***** Exercise data
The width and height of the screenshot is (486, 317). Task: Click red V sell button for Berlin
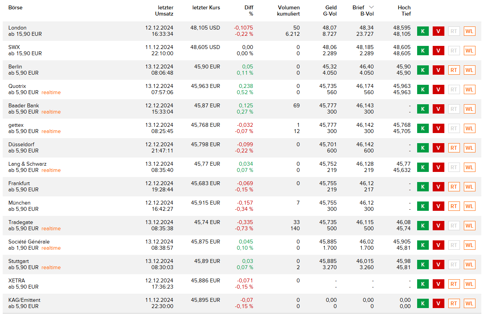(438, 70)
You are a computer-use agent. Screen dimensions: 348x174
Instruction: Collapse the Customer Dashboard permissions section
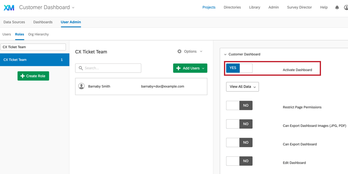(x=225, y=54)

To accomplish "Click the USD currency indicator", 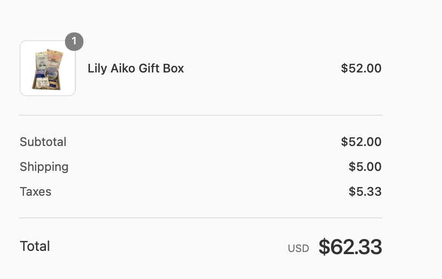I will 298,248.
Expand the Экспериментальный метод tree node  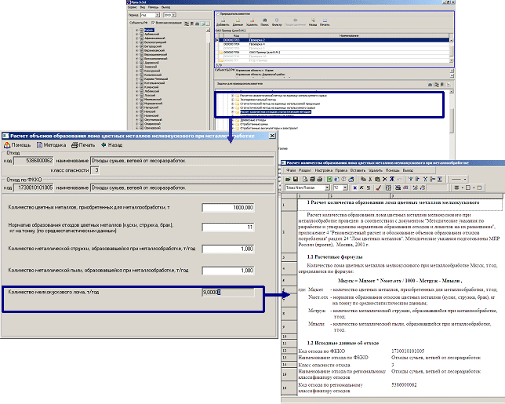tap(234, 101)
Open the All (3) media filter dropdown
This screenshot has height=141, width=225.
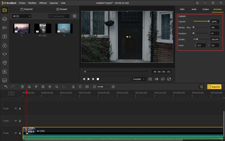(x=21, y=16)
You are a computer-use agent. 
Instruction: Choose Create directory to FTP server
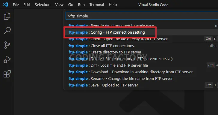[x=141, y=52]
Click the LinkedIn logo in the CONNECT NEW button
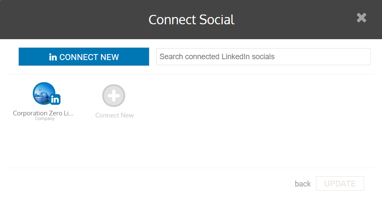Image resolution: width=382 pixels, height=198 pixels. [53, 57]
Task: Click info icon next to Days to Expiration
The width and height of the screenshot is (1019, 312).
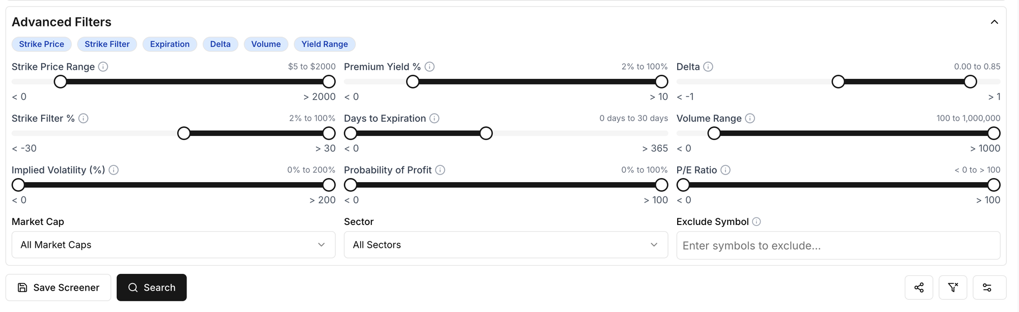Action: coord(434,118)
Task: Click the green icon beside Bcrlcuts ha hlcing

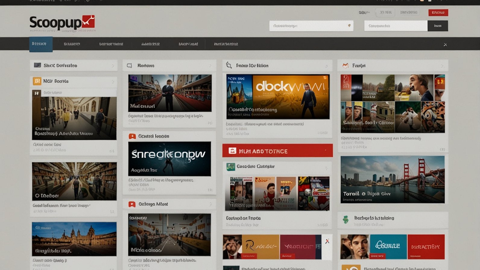Action: (x=346, y=219)
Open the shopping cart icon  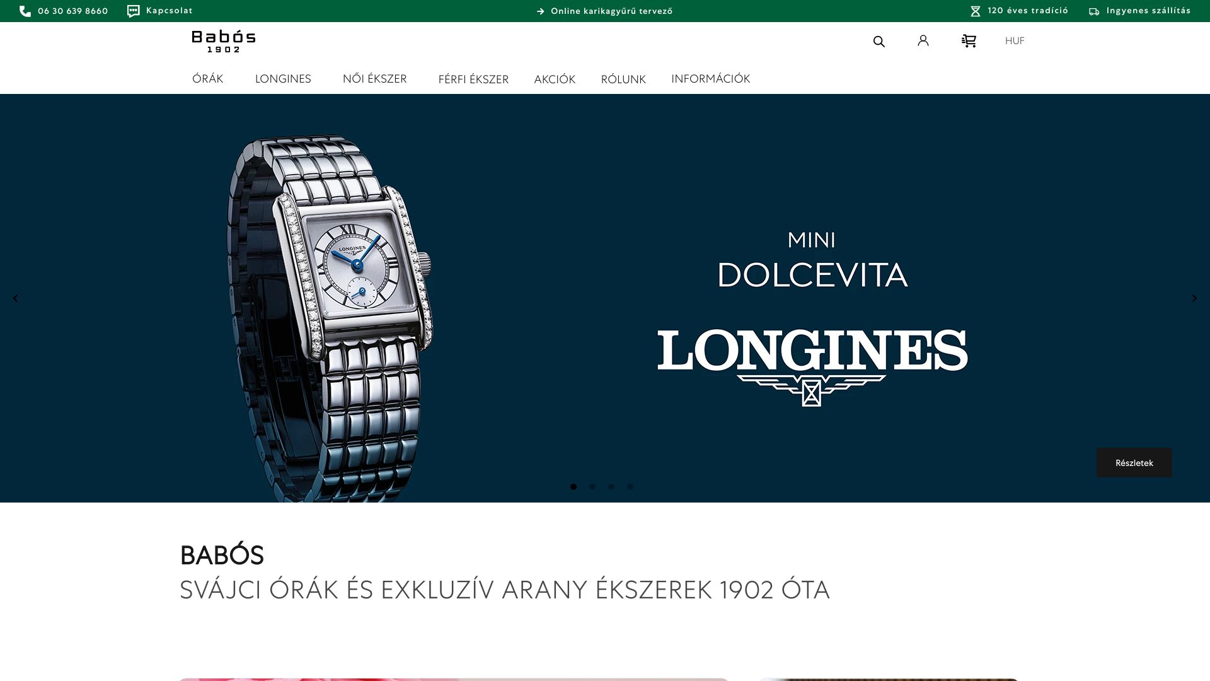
**********
### Problem description
Give back exactly the lines from the one with "Instruction: Choose Create" through the end of the records above, inclusive, and omit any pictures.

### Response area
Instruction: Choose Create directory to FTP server
[x=141, y=52]
Click the LinkedIn logo in the CONNECT NEW button
Image resolution: width=382 pixels, height=198 pixels. [53, 57]
Task: Click info icon next to Days to Expiration
The width and height of the screenshot is (1019, 312).
Action: coord(434,118)
Task: Click the green icon beside Bcrlcuts ha hlcing

Action: (x=346, y=219)
Open the shopping cart icon  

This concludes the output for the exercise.